Watch it here, where ‘it’ is the event CBPP ran yesterday for our full employment project. Ben Bernanke–now a fellow blogger(!)–gave a great keynote speech wherein he made a connection that I view as very important: adding an international dimension to the secular stagnation discussion.
After Ben B speaks, there’s a panel where Valerie Wilson, Andy Levin, and Maurice Emsellem all present important papers, which you can find here. Read them now!
As OTE’ers will note, I’ve often stressed the drag on growth from our persistent and sizable US trade deficits. And, importantly, as Bernanke pointed out in his earlier work, these deficits are not the result of profligate American over-consuming, but the outcome of excess savings in trade surplus countries who buy dollar reserves to gain a price advantage in export markets.
(See here for an explanation of these dynamics but I’ve got a longer post working on this, out soon:
“When a country wants to boost its exports by making them cheaper using the aforementioned process, its central bank accumulates currency from countries that issue reserves. To support this process, these countries suppress their consumption and boost their national savings. Since global accounts must balance, when “currency accumulators” save more and consume less than they produce, other countries — “currency issuers,” like the United States — must save less and consume more than they produce (i.e., run trade deficits).
This means that Americans alone do not determine their rates of savings and consumption.
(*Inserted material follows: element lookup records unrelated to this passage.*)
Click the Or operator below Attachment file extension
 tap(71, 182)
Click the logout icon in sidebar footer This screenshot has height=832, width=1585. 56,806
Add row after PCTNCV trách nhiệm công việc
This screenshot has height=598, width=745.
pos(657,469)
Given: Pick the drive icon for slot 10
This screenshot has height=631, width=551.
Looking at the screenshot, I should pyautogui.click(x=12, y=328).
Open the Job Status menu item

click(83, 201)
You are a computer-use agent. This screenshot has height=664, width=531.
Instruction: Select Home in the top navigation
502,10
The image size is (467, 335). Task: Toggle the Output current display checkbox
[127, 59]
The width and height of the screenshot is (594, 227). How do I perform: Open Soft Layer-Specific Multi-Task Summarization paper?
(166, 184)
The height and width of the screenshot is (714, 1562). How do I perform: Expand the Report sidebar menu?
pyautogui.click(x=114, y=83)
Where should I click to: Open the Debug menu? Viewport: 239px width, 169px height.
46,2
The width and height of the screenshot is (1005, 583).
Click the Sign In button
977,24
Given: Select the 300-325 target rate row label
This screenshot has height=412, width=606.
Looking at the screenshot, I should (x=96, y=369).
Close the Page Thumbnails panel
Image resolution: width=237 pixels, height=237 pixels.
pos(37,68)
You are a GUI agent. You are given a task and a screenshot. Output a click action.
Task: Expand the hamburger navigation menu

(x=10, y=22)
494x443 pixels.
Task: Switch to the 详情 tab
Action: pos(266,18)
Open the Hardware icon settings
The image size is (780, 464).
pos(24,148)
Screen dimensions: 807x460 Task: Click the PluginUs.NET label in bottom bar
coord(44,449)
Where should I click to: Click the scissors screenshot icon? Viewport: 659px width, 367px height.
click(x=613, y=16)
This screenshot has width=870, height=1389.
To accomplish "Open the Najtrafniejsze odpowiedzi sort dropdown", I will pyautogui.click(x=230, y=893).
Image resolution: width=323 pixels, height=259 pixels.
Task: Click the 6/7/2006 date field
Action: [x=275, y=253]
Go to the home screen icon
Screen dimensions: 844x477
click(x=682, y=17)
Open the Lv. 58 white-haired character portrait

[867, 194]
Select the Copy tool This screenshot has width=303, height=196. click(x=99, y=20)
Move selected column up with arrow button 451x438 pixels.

Think of an open, global economy as having one huge, aggregated amount of income that must all be consumed, saved or invested. That means individual countries must adjust to one another. If trade surplus countries suppress their own consumption and use their excess savings to accumulate dollars, trade deficit countries must absorb those excess savings to finance their excess consumption or investment.”)
I don’t have time to go through all the details of Bernanke’s talk but here’s a quick way to understand part of his value added to the secular stagnation discussion. When Larry Summers first put sec stag back on the map, as an example of the problem, he used the fact that even with a big bubble and very cheap money, demand in the 2000s was nothing special: “even a great bubble wasn’t enough to produce any excess in aggregate demand.”
Bernanke pointed out that the large trade deficits/GDP in those years are an important answer to why aggregate demand was constrained (the average deficit/GDP, 2000-10, was an historically large -4.3%).